Appointment to the force, promotion and preferment and even allocation to choice stations or functions, was considered to be the prerogative of whoever held political power. So too was the “fixing” of proceedings, ranging from simple traffic offences right out to more serious offences, such as we saw in Roscommon, for example, during the tenure of a particular Minister for Justice, now deceased. And this attitude prevailed across all political parties in Dáil Éireann.

Changing the culture
So when we talk about the Garda “culture” this is where it has emerged from. It has many virtues. But the key to the future development of the force is to hold the good parts of the culture while shedding the secretiveness, the siege mentality, the sense of us-against-the-rest. We are talking here about a set of values that has been built up over 200 years. Disestablishing that culture will take time. Some progress has been made but the process has still got quite a way to go.

One measure which I believe would be greatly to the benefit of the Garda Síochána and the society it serves would be to seed the force’s middle to senior ranks with men and women with experience in careers other than policing. Police management and leadership could be mastered relatively easily by men and women with executive experience in many other areas. It is common in other countries for senior public servants in non-police functions to spend a number of years within the policing system. The Garda Síochána needs the openness, the willingness to embrace change, the confidence of purpose that is more readily found in the innovative private sector.
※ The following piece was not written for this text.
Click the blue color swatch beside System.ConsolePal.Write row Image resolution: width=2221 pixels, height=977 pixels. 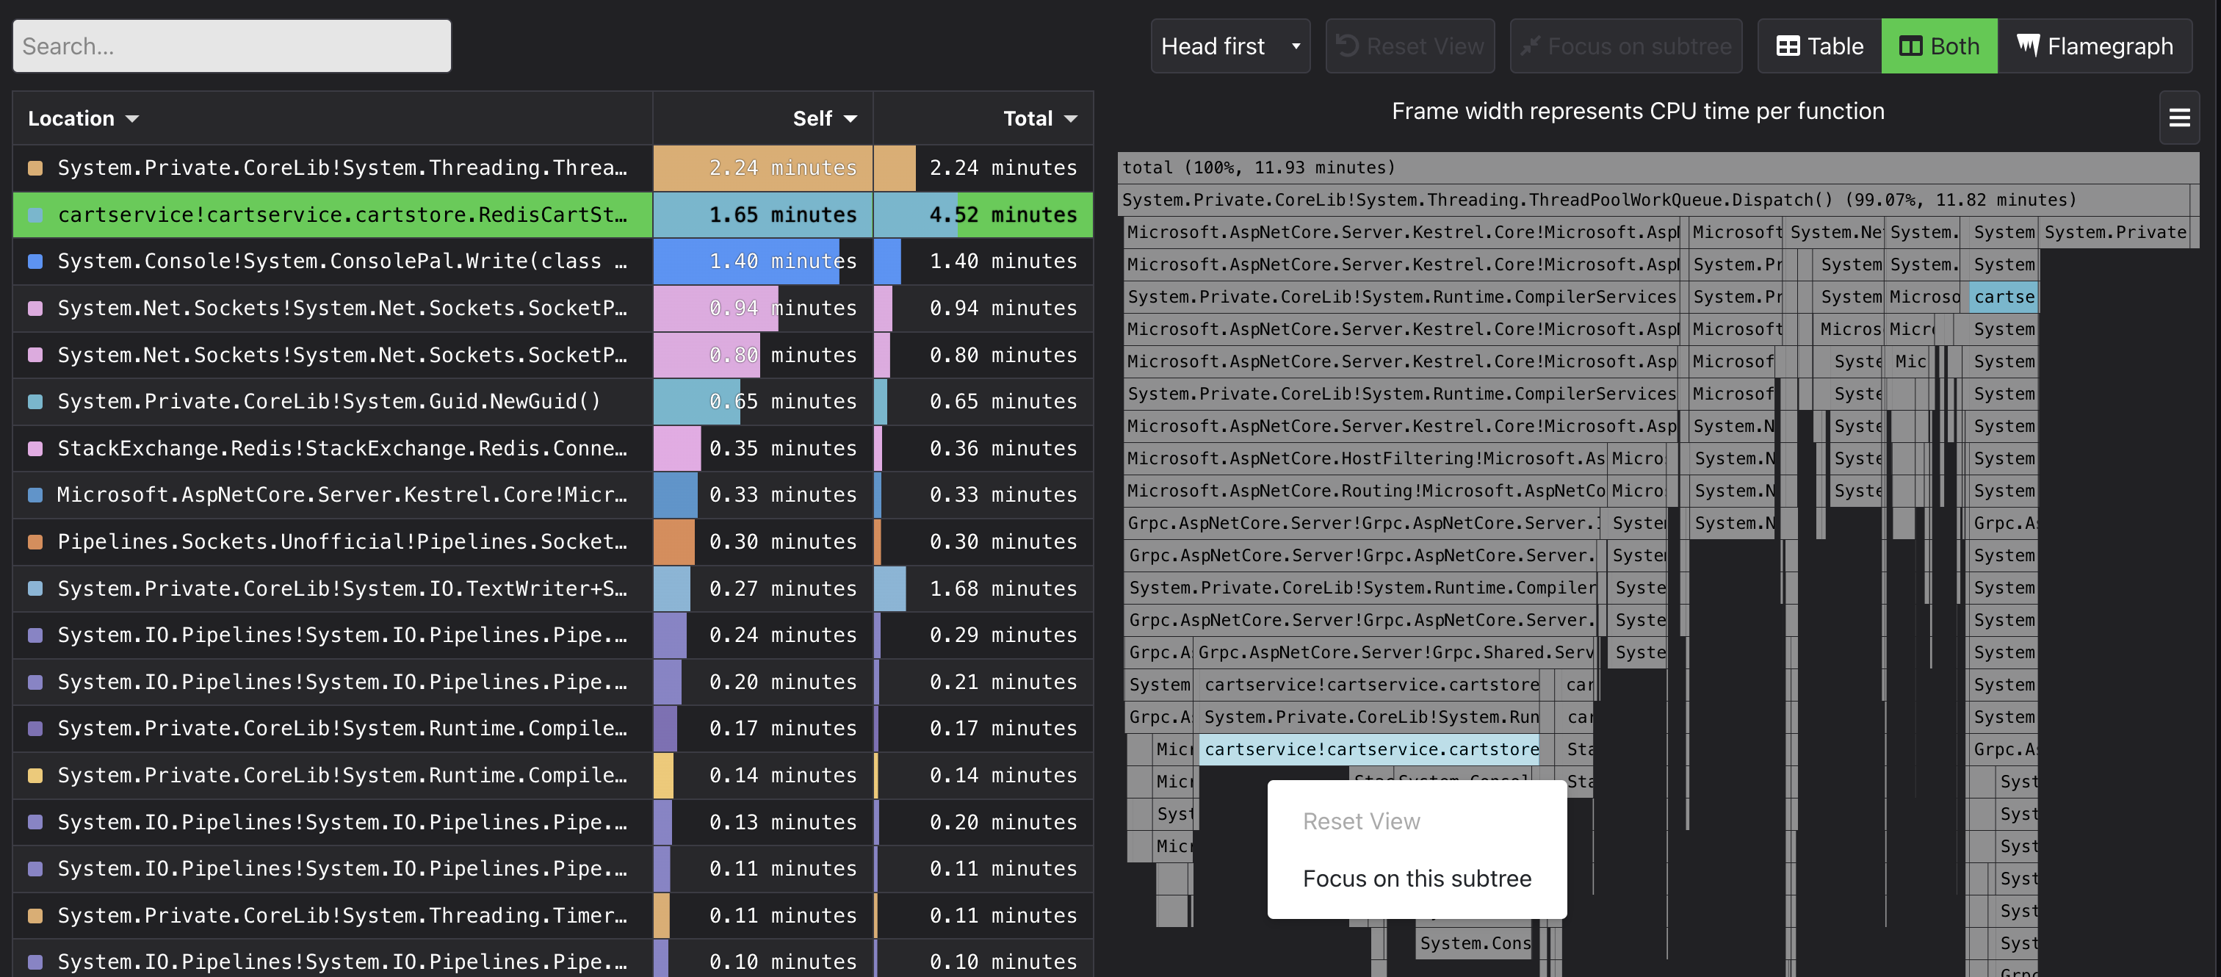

Such an initiative would, of course, be resisted tooth and nail by the gardaí themselves. But the new policing authority has the powers, if it wishes, to make appointments at middle and senior grade, from outside the force.

I believe this could help but I do not believe it will happen. The dual role of the Garda Síochána as the state’s civil police and its primary security service means that it will always remain under the control of centralised government. And the gardaí themselves will always play the security card when they come under pressure. In virtually every controversy within the force down the decades, the gardaí have sought to invoke State security as a cover to conceal shortcomings or malpractices. It was at the root of the scandals here in Donegal. I think the only instance in which state security was not invoked was in relation to the fixing of penalty points – that defied even the ingenuity of some of those who had brought ducking and weaving to a fine art.

So will we be back here again next year, still talking about garda reform? The current commissioner, Noirin O’Sullivan and her team, have produced a fine strategic plan with the noblest objectives for the future development of the force. But as far as I know it has not been costed and most of it is aspirational.

I think the politicians are weary of trying to change things around the guards. And increasingly they accept, I think, that they have to live with a situation that is less than satisfactory.

By and large the guards do a good job. They are mostly honest, committed, even-handed and humane. Sure, they are inward looking and self-protective. Sure, they try to cover their mistakes and pretend they haven’t happened. Sure, they try to crush dissenters and whistleblowers. And sure, they look after their own.
But in all of these things, in these values, in these vices and in these virtues, are they not simply a reflection of our wider society?